Football: The world’s best-known sport. People see it as a religion, some as a passion, while others see it only as a simple game.

But there is much more than a physical aspect in the beautiful game of football. In the eyes of many refugees, football is the key to happiness, something to make a person feel light even when the rest of the world seems very dark.

Milad Abazid of Syria and Mohammad Hashim from Afghanistan belong to the football team at the Association Pierre Claver in Paris. These two men fled their countries to escape violence, and are now even more united by their fervor for football.

In the eyes of Abazid and Shahab, football is not just a sport. It is a key to a successful life and most probably the key to happiness.

They conveyed their love for what is sometimes called "the king of sports" in written answers to my questions, which I emailed to them a few weeks ago, after ASP and Claver's first-ever match-up at the Stade de la Marche in Vaucresson on Oct. 17.

Poster by Lucas Lippman/American School of Paris

When asked what football meant to him, Hashim said, “To play football is to live a successful life with many difficulties, joylessness and sadness that’s always guided us. By doing sports like playing football we will forget those sad moments and continue a normal life.”

Hashim explained that football was a lesson of life: “From football we learn how to compete, how to be disciplined, how to work hard, and how to lead and follow.”

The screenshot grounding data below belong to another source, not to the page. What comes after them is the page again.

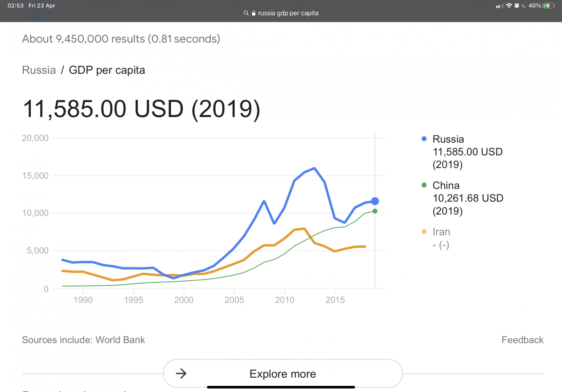Select the Iran label in chart legend
The width and height of the screenshot is (562, 392).
441,232
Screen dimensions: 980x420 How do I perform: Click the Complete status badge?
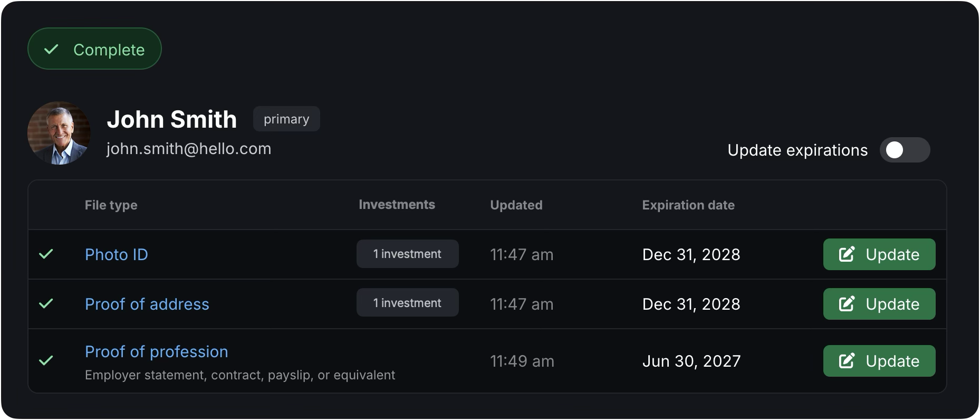coord(95,49)
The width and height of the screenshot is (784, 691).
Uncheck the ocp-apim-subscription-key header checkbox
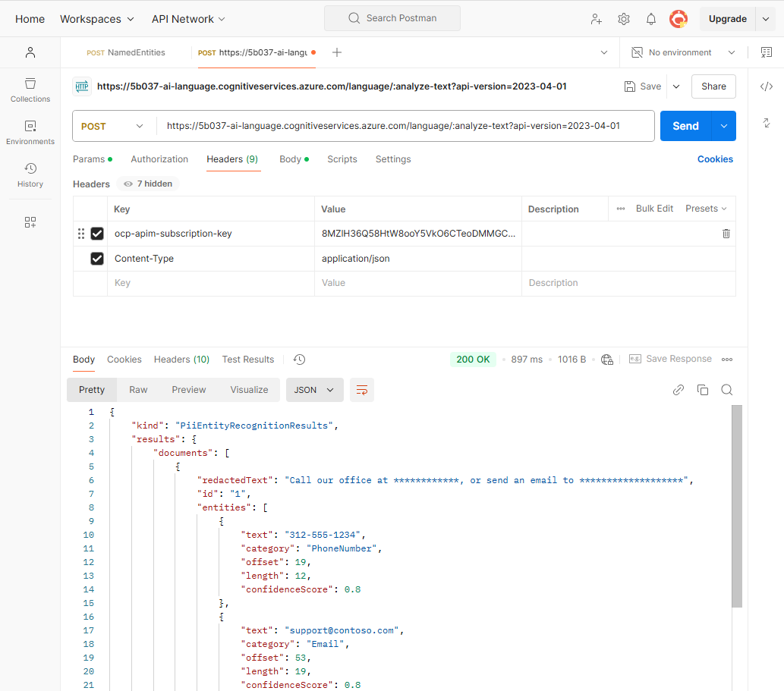(97, 234)
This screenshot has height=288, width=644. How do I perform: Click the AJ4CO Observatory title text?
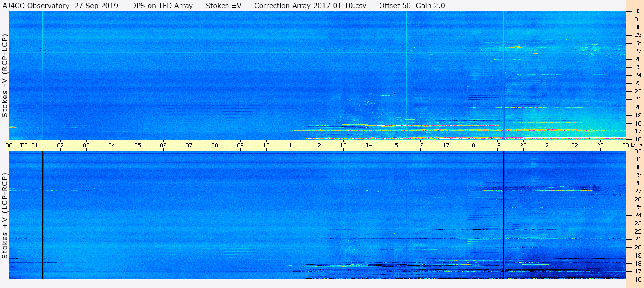[x=36, y=6]
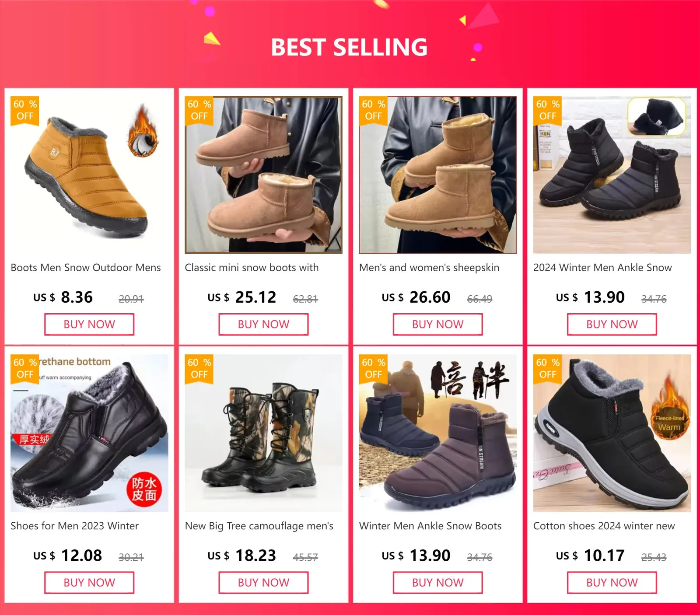The image size is (700, 615).
Task: Click the red waterproof leather round badge
Action: 144,489
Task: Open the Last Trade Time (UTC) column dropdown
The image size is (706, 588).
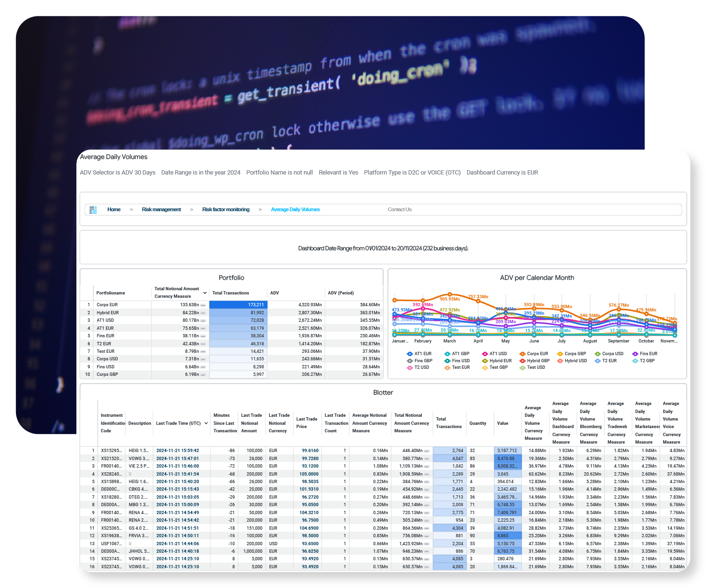Action: coord(206,423)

Abazid saw football as more of a game, though a universal one.

“Football is the best way to make connections between people all over the world,” he wrote. “It has its own language.”

In fact, for many refugees, football can be seen as a key to integration.

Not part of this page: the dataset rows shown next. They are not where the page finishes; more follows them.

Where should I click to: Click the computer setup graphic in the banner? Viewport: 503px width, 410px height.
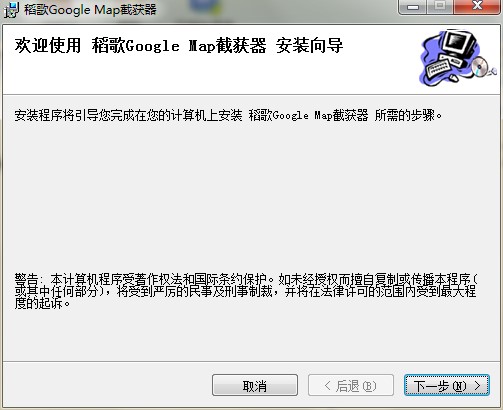click(x=457, y=58)
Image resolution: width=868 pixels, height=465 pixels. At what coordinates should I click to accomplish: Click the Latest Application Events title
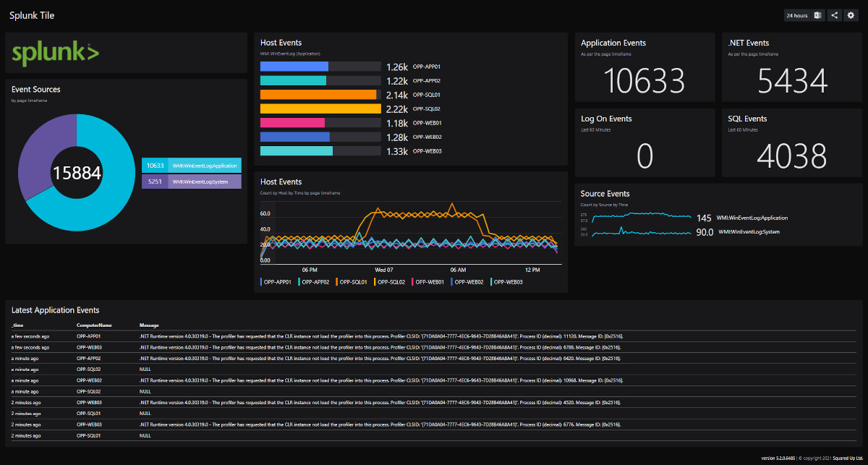coord(55,310)
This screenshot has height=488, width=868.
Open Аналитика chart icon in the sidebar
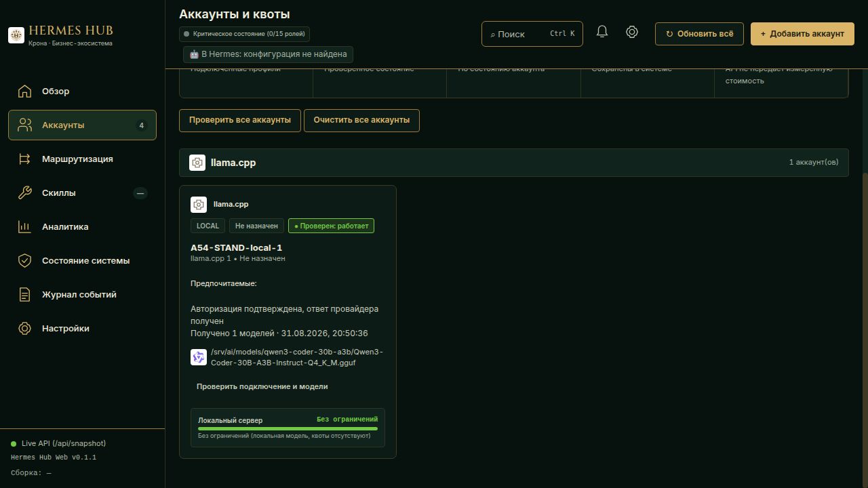[25, 226]

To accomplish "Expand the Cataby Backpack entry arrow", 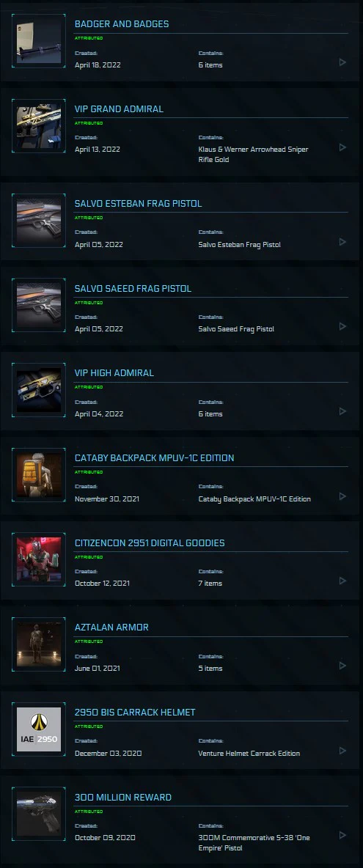I will 342,496.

When they came to Paris, many refugees at Claver started with nothing. Only a few of them spoke English, and in most cases, they did not have a way to communicate with the people of France, their new country.

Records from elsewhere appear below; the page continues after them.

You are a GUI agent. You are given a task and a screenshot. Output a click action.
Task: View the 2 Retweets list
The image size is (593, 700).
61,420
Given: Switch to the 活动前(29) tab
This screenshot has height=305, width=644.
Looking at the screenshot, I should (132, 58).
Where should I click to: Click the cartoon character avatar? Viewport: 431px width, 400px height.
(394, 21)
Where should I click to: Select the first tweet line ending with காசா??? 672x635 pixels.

They had nothing left but football.

With this fervor, Abazid and Hashim joined the Association Pierre Claver, created a football team, and step by step, integrated themselves into a new home.

The video that they sent to The American School of Paris before our football match on Oct. 17 showed us that football is the international language in this world. (Editor's note: The video is being withheld to protect the safety of one of the players shown in the video.)

Indeed, as the Claver and ASP players met on the pitch, no words were needed, just the signs and sounds of players running after the ball, a conversation of strength and dexterity.

One might call it not a verbal dialect, but more of a mutual and physical set of expressions, which every person present on a field understands. In this dialogue, nationalities and differences fall to the side. The football takes over.

In the lives of many people, football is a symbol of hope, of light. A passion that, as Hashim said, makes people forget about their difficulties of the past and make them focus on the future move that will lead to a new goal.

The field is not just grass and two goals — it is a huge house, where everyone is welcomed by the warm universal family that is football.